**Given text:**

>> begin

Political correctness, or PC, is now pervasive and dominant in the West.

PC is not a joke, it is extremely powerful and extremely widespread – indeed hardly anybody among the intellectual elite, the ruling class, is immune – most are deeply complicit, even those who laugh at what they regard as the absurdities and excesses of PC.

(In ten years time these same individuals will be zealously defending these absurdities and regarding the excesses as middle of the road mainstream).

This is my sense as well. It is easy, when one hears that one is supposed to say “personholes” instead of “manholes”, say, to dismiss it as absurd – until one finds oneself, several years later, saying the new term.

I tend to focus on how political correctness is a contingent result of various interest groups exerting political power, but I think that Charlton is right to see a more fundamental thread to the general phenomenon.

Mature content

Much of entertainment that is marked as supposedly for “mature audiences only” is reflective rather of an immature mindset, i.e., an obsession with graphic violence and sexual imagery is conducive not to mature thinking on matters but rather to tawdry and sensationalistic presentations.

Instead of a “Warning: mature content” it should rather read “Warning: juvenile content”. The rise of sexual imagery and graphic violence in various entertainment products is part of a larger trend towards juvenile behaviour and thought-patterns on the part of supposed adults in society.

In this sense, “mature content” is a joke. Once you get that it is really immature, you can dismiss the explicit or implicit claims made by it for what they really are (unfortunately, one cannot dismiss its impact).

>> end

**Provided material:**
>> begin

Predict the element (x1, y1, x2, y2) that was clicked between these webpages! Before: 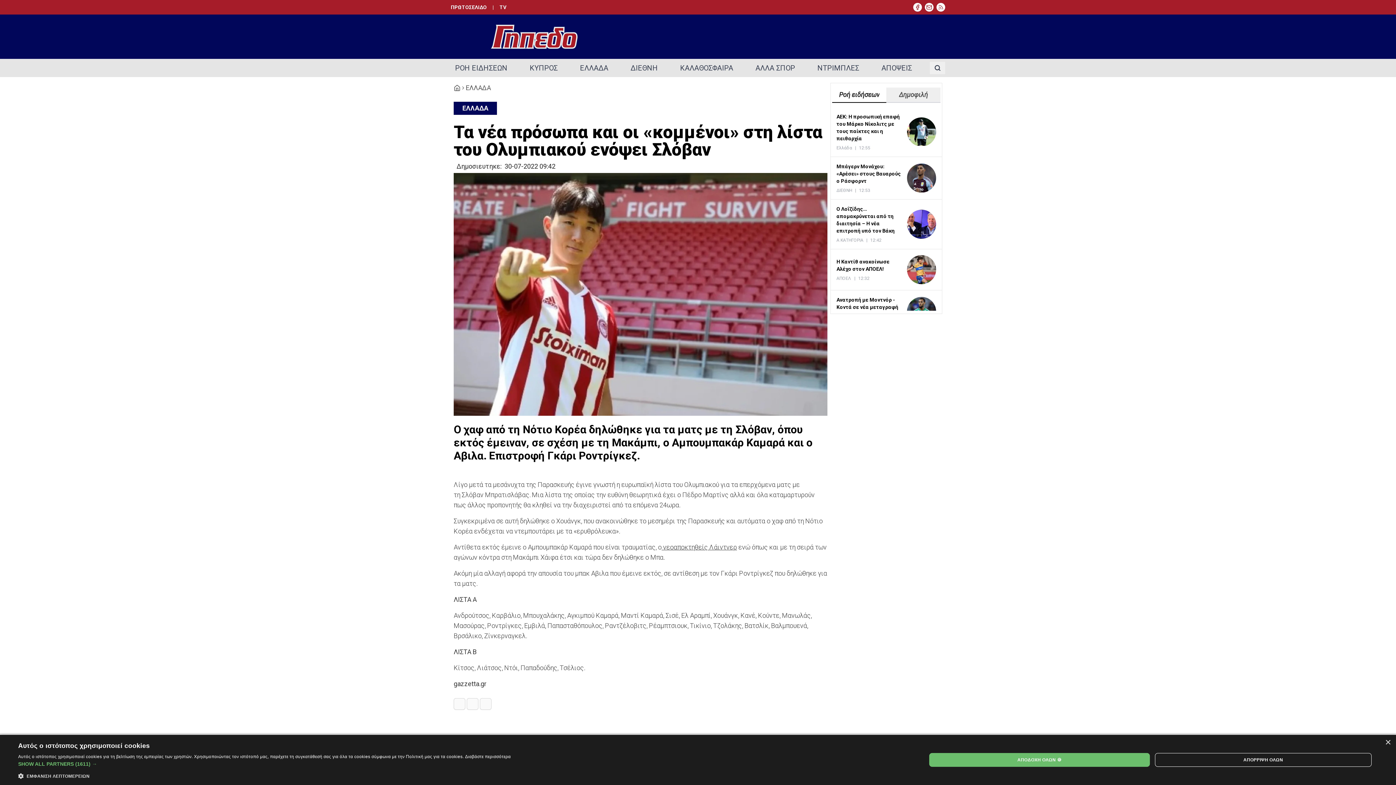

>> end

**What is asked:**
a) List every word or phrase that appears inside double quotation marks in the text about political correctness and mature content above, in the order they appear.
b) Repeat word for word the part of the political correctness text between "PC is not a" and "the new term.", inclusive.

**Final answers:**
a)
1. "personholes"
2. "manholes"
3. "mature audiences only"
4. "Warning: mature content"
5. "Warning: juvenile content"
6. "mature content"

b)
PC is not a joke, it is extremely powerful and extremely widespread – indeed hardly anybody among the intellectual elite, the ruling class, is immune – most are deeply complicit, even those who laugh at what they regard as the absurdities and excesses of PC.

(In ten years time these same individuals will be zealously defending these absurdities and regarding the excesses as middle of the road mainstream).

This is my sense as well. It is easy, when one hears that one is supposed to say “personholes” instead of “manholes”, say, to dismiss it as absurd – until one finds oneself, several years later, saying the new term.